As an employee, I've used a different approach (note: this is not intended to
be reflected on the very strange environment of a startup, but on more
established businesses)

When you start the job, ask for a salary that you'd be happy with, in fact
give them $5-7 thousand dollar range with your ideal salary somewhere on that
range (usually on the low end), and would stay happy with so long as it
continued to rise at a reasonable percentage slightly higher than inflation.
You also get information based on where they come in on your range.

The very first time you get a pay raise under that percentage or that doesn't
keep up with inflation? Change jobs. If your pay raise isn't even keeping up
with inflation, congratulations your reward for your last year's work is a de
facto pay cut. That's what your employer thinks about you. Time to leave,
period.

In one case I secured a better paying job in another part of the company, gave
my intent to leave and was given a counter offer with a promotion and a double
digit pay raise that beat where I was going. I told them that if I stayed, I
would be committing to 12 more months, if my pay raise was again unacceptable
I would leave. The next year the raise was below inflation, and I left for a
much better job.

If the economy is good, give yourself a raise when changing jobs, treat it
like a promotion, give yourself two years worth of pay raises for the new job
when getting down to salary negotiations.

If you get promoted, expect at least two years worth of pay increase
percentages. If you don't receive that, it's not a promotion, it's just more
work for you. Never take-on additional responsibility without additional
reward.

If they don't ask for your salary requirement, see what they offer, if it's
low don't feel afraid to point that out and ask for a more realistic salary.
In many cases I've worked in expensive cities, in small offices, that are part
of very large companies in different states. Their salary expectations may be
great where their HQ is, but might stink in the city. Point that out.

I've also worked in places where the yearly raise percentages reduce as your
pay increases. So a starting employee on a starting salary might easily see
double digit increases year over year, while an experienced employee might
barely keep up with inflation. They struggled to keep experienced talent
around.

If you're offered a choice between a small bonus and a pay raise, take the pay
raise. That increased base pay _makes a difference forever_. Say the bonus is
$5000 and the pay raise amounts to $2000 the next year. In three years it's
worth $6000. In ten it's worth $20000 _even if you never get another pay raise
again_. It's pretty much the best guaranteed investment you can ever make.

◆ Tasks to perform
1) In the salary post, what is the answer to each of these?
(a) How wide a salary range should you give when starting the job?
(b) How many years' worth of pay increase percentages should you expect when promoted?
(c) In the bonus example, what is the pay raise worth after ten years?
2) Can you return the salary post verbatim from "In one case" to "to salary negotiations."?

◆ Supplied material

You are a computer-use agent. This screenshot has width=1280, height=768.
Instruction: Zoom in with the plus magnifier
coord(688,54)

...

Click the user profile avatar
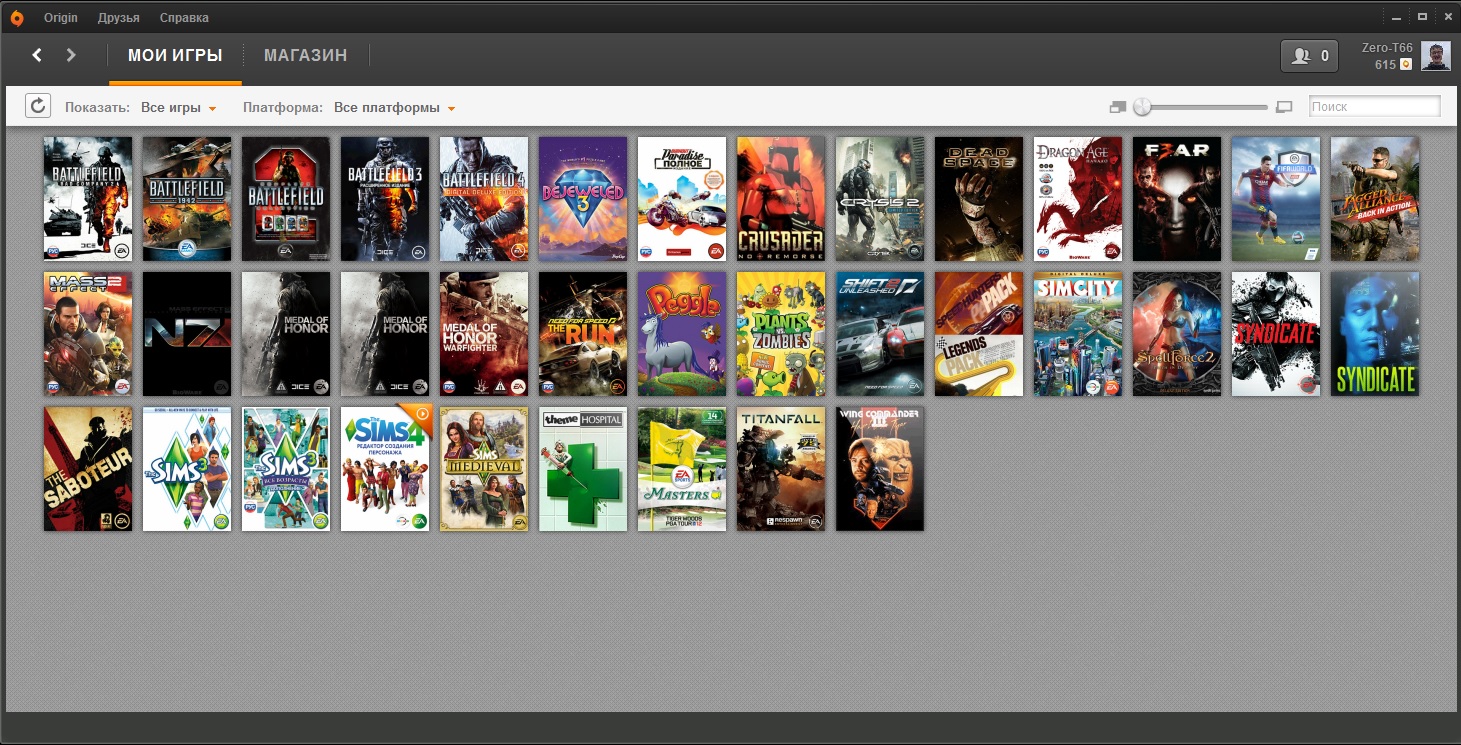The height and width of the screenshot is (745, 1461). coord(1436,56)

◆ Answers to the exercises
1)
(a) A $5-7 thousand dollar range
(b) At least two years' worth
(c) $20000

2)
In one case I secured a better paying job in another part of the company, gave
my intent to leave and was given a counter offer with a promotion and a double
digit pay raise that beat where I was going. I told them that if I stayed, I
would be committing to 12 more months, if my pay raise was again unacceptable
I would leave. The next year the raise was below inflation, and I left for a
much better job.

If the economy is good, give yourself a raise when changing jobs, treat it
like a promotion, give yourself two years worth of pay raises for the new job
when getting down to salary negotiations.